23-11367760_23-66109652_1416395934.JPG von
01. November 2017, 21:00 Uhr

Gestern Nachmittag an vier Stellen im Güstrower Stadtgebiet: Jugendliche hocken und knien auf Wegen oder setzen sich auf eine nahe Stufe. Ausgerüstet mit Putzlappen und Bürsten, Wasser und Pflegemittel, schrubben und wienern sie „Stolpersteine“. Der immer wieder tröpfelnde Regen stört sie nicht, da wird die Kapuze halt noch ein bisschen tiefer gezogen. Die Mädchen und Jungen aus der 7. und 8. Klasse der Freien Schule putzen die Messingplatten, mit denen jeweils einem von den Nationalsozialisten deportierten Menschen aus der jüdischen Gemeinde in Güstrow gedacht wird.

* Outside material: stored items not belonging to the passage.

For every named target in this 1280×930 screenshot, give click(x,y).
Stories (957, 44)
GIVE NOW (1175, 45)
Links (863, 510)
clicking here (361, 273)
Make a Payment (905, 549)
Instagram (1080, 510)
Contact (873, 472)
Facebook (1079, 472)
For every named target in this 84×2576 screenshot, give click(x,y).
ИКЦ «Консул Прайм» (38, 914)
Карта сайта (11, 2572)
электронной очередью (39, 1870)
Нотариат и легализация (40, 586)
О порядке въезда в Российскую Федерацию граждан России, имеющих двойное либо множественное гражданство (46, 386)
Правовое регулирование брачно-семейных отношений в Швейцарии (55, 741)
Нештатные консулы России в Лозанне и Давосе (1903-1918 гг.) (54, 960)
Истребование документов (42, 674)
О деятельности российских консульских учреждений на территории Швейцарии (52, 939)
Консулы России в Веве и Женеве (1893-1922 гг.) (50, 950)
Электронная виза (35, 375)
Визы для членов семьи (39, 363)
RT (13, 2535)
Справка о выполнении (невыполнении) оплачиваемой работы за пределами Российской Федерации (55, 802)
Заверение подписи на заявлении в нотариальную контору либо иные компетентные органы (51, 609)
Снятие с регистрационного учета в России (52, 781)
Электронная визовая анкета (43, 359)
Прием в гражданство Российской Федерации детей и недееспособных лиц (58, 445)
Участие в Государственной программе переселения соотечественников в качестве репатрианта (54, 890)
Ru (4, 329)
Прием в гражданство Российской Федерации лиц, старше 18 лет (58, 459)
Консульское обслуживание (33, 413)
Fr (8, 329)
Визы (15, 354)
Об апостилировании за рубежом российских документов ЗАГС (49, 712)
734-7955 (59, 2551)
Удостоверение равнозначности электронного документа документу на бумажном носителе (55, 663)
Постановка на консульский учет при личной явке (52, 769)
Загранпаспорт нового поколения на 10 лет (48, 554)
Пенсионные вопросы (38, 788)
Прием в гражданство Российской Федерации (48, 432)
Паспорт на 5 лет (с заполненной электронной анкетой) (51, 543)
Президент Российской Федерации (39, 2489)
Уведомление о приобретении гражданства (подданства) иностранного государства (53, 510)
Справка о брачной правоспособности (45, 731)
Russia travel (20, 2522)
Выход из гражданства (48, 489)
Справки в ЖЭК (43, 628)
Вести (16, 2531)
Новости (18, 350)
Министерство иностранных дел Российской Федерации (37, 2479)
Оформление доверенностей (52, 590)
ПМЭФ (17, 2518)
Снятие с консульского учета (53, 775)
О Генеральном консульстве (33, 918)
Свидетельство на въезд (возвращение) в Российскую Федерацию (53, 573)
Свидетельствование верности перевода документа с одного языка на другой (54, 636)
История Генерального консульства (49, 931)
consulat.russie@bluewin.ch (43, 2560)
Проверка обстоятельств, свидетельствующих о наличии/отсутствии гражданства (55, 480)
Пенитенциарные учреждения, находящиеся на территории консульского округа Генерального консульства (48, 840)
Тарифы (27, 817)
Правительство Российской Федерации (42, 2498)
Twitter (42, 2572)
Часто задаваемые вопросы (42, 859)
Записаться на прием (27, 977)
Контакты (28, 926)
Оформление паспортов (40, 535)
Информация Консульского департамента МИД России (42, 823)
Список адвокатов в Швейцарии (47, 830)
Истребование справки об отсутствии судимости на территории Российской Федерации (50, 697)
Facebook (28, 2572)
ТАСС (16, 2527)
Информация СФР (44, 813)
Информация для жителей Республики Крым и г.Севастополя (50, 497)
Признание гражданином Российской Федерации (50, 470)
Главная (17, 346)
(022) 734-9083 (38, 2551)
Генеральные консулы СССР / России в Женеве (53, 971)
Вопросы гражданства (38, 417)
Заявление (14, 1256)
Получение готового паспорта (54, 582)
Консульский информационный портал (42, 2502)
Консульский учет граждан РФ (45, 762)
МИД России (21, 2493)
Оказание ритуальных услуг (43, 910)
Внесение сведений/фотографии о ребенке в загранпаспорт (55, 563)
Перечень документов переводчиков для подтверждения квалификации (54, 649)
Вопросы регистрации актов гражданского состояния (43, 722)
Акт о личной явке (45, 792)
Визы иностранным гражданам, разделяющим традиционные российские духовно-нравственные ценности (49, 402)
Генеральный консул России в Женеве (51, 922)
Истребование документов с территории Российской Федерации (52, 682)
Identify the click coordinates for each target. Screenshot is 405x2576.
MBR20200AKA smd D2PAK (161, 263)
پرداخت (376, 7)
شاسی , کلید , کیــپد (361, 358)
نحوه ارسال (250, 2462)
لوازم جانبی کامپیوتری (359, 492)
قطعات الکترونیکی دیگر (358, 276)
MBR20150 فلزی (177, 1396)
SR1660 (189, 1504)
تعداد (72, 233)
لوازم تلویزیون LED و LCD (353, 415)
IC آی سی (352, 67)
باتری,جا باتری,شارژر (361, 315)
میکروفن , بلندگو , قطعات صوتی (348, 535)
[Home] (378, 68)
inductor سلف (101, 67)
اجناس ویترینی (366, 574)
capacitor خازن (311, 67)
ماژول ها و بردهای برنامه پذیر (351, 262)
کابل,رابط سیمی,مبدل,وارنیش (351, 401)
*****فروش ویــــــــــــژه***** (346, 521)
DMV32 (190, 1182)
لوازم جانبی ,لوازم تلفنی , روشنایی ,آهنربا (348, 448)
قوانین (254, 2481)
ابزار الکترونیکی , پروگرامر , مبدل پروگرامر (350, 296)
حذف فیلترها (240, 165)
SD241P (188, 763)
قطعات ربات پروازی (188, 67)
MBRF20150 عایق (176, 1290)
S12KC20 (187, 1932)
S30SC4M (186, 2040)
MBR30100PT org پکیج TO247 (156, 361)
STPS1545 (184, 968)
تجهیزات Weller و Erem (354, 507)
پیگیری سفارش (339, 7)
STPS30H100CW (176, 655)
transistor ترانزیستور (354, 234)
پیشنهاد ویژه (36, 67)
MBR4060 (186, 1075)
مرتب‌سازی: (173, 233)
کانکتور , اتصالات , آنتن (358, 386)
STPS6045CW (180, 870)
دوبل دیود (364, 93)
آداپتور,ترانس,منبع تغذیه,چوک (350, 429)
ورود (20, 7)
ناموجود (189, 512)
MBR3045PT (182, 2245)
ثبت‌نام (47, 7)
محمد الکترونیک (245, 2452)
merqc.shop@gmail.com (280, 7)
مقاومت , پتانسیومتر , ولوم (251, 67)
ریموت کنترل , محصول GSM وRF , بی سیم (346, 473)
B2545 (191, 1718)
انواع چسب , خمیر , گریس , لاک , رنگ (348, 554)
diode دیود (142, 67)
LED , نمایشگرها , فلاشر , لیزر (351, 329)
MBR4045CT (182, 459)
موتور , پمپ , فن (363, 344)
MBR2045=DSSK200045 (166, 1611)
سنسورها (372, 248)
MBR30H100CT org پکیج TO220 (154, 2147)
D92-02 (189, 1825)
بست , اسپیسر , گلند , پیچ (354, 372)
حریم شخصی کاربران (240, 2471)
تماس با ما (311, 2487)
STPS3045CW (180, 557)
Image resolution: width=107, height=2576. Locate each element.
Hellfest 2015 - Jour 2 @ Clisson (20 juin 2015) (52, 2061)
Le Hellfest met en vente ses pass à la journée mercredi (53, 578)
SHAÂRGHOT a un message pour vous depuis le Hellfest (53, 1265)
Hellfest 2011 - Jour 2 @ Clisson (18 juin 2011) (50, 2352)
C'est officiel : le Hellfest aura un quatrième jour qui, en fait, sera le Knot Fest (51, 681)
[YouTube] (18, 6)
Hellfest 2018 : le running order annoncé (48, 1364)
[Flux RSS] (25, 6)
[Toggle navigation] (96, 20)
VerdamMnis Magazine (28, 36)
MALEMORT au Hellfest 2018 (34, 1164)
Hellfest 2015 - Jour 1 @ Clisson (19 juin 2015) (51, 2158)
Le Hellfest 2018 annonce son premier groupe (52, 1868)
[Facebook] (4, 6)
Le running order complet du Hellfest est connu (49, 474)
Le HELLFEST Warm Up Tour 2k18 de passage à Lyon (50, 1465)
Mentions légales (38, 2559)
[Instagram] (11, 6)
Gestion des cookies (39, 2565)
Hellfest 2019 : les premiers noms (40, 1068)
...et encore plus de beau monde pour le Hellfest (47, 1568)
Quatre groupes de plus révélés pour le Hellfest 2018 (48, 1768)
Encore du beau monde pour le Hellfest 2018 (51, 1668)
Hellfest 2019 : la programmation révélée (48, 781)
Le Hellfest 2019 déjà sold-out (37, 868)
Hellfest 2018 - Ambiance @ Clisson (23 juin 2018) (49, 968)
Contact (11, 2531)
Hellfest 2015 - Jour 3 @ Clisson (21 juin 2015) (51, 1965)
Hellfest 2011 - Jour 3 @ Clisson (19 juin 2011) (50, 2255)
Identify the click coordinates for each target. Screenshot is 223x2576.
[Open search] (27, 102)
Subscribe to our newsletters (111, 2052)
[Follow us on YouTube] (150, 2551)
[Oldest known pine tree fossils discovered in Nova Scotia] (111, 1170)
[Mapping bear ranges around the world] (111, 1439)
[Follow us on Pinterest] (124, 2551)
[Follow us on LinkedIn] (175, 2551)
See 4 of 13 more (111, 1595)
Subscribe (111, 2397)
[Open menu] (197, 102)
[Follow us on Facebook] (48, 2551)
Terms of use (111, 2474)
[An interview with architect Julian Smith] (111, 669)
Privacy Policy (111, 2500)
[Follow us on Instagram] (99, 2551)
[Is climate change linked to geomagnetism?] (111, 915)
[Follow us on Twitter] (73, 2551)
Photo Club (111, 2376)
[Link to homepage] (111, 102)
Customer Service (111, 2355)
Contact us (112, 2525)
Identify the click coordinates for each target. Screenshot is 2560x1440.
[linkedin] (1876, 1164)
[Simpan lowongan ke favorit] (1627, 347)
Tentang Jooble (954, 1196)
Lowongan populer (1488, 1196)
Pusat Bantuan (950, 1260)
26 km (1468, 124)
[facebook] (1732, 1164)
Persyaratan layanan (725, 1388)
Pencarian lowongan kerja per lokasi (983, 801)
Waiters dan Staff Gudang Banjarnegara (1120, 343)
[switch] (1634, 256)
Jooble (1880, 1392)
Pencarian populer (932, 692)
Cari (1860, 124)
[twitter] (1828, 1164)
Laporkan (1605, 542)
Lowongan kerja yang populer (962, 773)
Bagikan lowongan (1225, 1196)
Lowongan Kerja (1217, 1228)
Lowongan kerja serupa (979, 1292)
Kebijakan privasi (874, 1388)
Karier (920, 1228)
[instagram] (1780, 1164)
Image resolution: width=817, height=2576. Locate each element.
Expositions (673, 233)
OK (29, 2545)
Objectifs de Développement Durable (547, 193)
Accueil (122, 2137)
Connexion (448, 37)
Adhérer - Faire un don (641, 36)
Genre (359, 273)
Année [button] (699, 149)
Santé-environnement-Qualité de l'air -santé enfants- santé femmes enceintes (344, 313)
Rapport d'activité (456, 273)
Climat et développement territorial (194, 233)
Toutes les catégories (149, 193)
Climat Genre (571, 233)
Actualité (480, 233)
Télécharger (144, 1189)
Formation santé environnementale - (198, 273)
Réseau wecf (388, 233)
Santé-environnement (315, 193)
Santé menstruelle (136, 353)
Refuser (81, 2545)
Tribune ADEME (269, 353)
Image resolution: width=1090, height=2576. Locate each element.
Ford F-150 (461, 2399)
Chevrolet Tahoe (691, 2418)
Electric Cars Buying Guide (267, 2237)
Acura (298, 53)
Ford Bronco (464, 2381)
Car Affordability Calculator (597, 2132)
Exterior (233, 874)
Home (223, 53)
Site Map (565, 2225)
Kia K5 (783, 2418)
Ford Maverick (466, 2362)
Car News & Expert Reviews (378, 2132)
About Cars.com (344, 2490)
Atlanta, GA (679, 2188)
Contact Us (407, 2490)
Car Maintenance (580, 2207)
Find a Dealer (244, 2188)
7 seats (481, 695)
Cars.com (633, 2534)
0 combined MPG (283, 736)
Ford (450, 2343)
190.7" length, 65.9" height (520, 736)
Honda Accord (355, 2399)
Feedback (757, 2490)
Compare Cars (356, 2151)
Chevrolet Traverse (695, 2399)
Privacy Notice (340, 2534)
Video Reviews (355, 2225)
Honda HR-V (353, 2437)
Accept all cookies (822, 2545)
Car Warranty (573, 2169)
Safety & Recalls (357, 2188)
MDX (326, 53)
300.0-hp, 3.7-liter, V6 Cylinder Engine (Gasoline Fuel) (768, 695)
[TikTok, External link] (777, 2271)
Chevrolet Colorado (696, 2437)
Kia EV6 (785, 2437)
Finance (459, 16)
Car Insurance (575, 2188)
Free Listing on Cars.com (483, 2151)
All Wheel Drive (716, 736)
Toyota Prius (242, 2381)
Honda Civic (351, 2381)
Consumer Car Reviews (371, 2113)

Zweimal im Jahr, seit 2012, pflegen ihre Schüler die kleinen Gedenktafeln zu ebener Erde, berichtet Peggy Tetzlaff. Zuvor erzählt die Deutsch- und Geschichtslehrerin ihren Schützlingen über die jüdischen Mitmenschen in Güstrow und über ihr „Verschwinden“ bis 1942. Erst seit kurzer Zeit, weiß die Lehrerin den Schülern zu erzählen, lebe wieder eine kleine Gemeinschaft jüdischer Menschen unter uns in der Barlachstadt – Flüchtlinge aus Kriegsgebieten in der Ukraine.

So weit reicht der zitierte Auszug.